Stephanie Jones: Book Review - The Wonder by Emma Donoghue
- Publish Date
- Wednesday, 26 October 2016, 3:57PM
Dr William Gull, a physician to Queen Victoria, coined the medical term anorexia nervosa to describe an affliction he was observing in a number of young women. Self-starvation was accompanied by a compulsive restlessness, a seemingly unflagging energy which belied his patients’ refusal of food.
Emma Donoghue’s spellbinding historical novel The Wonder takes place some 20 years before Dr Gull’s pronouncements, asElizabeth ‘Lib’ Wright arrives in the depressed Midlands of 1850s Ireland in response to a call for an experienced nurse. The two-week job is worth the travel from England for the adventure and comparatively high pay; Lib knows little of the family she is to serve. The air is damp, the people wan and hungry, the food dominated by the taste of peat.
No tenderfoot, Lib worked at the Scutari Barracks during the Crimean War, and endured many of the same privations as the soldiers in her care. She had sought the posting out of little more than daring and aimless grief, in the aftermath of a short marriage: “She’d lost so much already, she was reckless.” Lib is wearily accustomed to others’ invocation of Florence Nightingale.
Lib’s new charge, Anna O’Donnell, has consumed nothing but clear water since her 11th birthday four months earlier. Somehow she lives still. The explanation given by Anna and accepted by her family is that she is fed by manna from God. McBrearty, the local doctor, is indignant that the village “has become a byword for credulous backwardness” and protective of the O’Donnell family, which was unusually small even before the sudden death of Anna’s older brother Patrick nine months earlier.
To prove the O’Donnell case one way or the other – religious miracle or earthly fraud – a committee has formed with the mission of standing two attendants with Anna around the clock for two weeks. Lib’s colleague is a silent nun, Sister Michael. Lib absorbs two truths: that she’s been selected for her credibility-enhancing association with the great nurse, and that the job is “poisoned bait”. She is convinced before meeting Anna that the girl has ensnared all around her in a charade. Anna has become a tourist attraction, and a money box in the family home into which supplicants deposit coins hardens Lib’s skepticism.
Years before physicists identified the observer effect, Lib expresses to Sister Michael her concern that Anna is being affected by the watch. It is easy to follow in Lib’s earnest and honourable footsteps and to trust her as a medical Miss Marple who interrogates all parties and examines her subject with a pathologist’s focus, observing the swollen extremities, downy skin, steadily rising pulse rate. As the fortnight passes, the child sickens and the plot thickens.
In tracking Anna’s starvation, Lib feels the agony her charge cannot or will not voice. Her nurse’s instincts tell her Anna is neither dishonest nor “a simple case of hysteria”, as a Dublin hospital chief pompously decrees. Hysteric, lunatic, maniac: Anna fits none of the era’s limited definitions of madness. She is polite, gentle and given to quoting Scripture. In her world, hellfire and brimstone are as real as the sun, and piety and secrecy are inseparable – dangerously so, as Lib will discover.

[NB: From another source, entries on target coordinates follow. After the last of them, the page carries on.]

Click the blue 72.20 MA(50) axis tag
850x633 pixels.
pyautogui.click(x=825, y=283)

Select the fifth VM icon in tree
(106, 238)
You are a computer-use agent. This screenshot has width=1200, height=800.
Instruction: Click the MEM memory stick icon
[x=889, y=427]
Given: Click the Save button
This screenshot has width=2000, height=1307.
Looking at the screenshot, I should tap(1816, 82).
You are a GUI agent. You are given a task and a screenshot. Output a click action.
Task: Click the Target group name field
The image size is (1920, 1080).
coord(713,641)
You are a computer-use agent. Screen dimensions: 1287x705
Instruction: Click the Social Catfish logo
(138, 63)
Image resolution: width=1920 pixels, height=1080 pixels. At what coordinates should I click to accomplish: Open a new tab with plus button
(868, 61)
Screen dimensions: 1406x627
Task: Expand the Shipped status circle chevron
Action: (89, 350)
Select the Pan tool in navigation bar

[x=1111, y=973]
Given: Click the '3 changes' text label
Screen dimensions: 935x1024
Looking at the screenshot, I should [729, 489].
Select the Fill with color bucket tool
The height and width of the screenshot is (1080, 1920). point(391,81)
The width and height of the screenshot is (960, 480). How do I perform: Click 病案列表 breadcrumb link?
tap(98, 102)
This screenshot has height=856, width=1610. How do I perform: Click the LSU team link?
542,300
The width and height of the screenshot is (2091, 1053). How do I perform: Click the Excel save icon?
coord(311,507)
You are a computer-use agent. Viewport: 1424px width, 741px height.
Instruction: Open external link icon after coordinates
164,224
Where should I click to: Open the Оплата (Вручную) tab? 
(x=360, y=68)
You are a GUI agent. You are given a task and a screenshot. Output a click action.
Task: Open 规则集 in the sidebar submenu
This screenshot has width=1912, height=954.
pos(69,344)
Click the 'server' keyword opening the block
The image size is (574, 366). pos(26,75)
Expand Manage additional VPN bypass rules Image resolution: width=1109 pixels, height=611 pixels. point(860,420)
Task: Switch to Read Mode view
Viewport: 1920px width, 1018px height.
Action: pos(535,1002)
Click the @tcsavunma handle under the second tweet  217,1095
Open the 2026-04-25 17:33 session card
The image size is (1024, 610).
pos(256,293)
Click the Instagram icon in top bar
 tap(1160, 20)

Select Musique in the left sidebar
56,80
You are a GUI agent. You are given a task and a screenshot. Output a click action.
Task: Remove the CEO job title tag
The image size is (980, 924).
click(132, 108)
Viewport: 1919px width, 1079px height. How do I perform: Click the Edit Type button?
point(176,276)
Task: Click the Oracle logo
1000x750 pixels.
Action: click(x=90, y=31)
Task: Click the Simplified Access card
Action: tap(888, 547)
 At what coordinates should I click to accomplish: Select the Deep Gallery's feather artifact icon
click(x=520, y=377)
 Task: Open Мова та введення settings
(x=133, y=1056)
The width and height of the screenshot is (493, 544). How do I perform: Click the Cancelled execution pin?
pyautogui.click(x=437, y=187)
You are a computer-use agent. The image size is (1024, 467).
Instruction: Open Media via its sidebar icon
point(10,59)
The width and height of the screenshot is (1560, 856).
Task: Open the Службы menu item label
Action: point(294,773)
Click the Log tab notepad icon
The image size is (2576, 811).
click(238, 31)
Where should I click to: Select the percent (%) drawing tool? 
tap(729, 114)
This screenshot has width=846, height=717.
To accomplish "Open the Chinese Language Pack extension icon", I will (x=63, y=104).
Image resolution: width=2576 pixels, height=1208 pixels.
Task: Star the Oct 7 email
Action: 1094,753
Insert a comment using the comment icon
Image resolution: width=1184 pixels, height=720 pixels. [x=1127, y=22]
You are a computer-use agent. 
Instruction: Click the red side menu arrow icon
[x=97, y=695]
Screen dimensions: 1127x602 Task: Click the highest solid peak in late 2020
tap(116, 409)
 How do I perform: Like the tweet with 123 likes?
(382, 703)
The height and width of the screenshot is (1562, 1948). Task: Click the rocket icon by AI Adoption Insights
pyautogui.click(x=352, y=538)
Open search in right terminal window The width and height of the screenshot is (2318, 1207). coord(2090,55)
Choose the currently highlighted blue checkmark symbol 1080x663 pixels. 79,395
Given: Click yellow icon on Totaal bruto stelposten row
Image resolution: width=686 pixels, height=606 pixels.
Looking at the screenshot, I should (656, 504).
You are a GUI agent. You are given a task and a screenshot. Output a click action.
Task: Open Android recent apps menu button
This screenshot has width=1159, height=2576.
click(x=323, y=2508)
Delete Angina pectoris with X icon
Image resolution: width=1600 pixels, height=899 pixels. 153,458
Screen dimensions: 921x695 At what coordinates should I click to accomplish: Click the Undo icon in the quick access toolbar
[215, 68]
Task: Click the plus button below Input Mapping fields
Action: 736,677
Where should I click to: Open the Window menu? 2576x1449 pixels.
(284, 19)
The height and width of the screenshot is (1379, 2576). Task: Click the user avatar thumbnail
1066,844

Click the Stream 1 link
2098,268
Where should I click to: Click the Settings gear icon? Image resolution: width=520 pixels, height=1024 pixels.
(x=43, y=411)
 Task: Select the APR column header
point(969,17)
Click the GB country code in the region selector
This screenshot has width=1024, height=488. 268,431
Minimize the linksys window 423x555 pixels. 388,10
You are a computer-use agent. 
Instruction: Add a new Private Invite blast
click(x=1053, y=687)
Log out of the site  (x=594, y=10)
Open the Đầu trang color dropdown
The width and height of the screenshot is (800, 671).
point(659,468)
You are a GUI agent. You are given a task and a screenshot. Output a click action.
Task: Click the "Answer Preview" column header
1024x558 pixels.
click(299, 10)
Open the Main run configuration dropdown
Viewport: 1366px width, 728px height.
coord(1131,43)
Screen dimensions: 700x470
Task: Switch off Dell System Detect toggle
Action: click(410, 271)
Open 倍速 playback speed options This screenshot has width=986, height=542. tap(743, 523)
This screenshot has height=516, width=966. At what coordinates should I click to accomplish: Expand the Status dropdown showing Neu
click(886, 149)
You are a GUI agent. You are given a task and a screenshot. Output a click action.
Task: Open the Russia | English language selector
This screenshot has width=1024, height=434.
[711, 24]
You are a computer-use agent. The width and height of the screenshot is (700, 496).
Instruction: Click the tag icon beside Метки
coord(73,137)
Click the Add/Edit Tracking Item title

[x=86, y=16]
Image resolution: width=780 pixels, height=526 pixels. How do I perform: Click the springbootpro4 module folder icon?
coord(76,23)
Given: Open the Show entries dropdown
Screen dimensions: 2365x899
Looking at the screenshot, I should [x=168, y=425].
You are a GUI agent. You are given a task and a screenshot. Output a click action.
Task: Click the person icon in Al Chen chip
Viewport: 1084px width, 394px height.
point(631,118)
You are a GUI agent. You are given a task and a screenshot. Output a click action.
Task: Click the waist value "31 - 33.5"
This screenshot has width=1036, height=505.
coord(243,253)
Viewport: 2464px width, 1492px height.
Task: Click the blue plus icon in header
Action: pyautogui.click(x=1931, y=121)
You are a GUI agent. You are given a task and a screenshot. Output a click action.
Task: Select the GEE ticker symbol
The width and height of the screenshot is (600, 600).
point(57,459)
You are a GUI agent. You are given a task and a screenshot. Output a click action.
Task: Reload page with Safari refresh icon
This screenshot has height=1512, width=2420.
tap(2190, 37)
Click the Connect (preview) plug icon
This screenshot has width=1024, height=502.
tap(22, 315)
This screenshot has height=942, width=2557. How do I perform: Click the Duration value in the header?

An extraordinary intoxication of a novel whose prose sparks and blazes, The Wonder has much in common with Donoghue’s lauded bestseller Room: a woman in crisis; a child in need of rescue; a painstaking examination of terror and morality.
A mystery defined by religiosity and superstition, The Wonder seems, with its protagonist’s devotion to science-minded record-keeping and conviction of a fraud in process, to reject a supernatural answer, even in a community which believes in the existence of fairies and which regards a harmless child as a “monstrous changeling disguised as a girl.” Donoghue’s quicksilver plotting and unerring sense of direction are Houdini-esque qualities in a novelist and the foundations of her very particular brand of magic.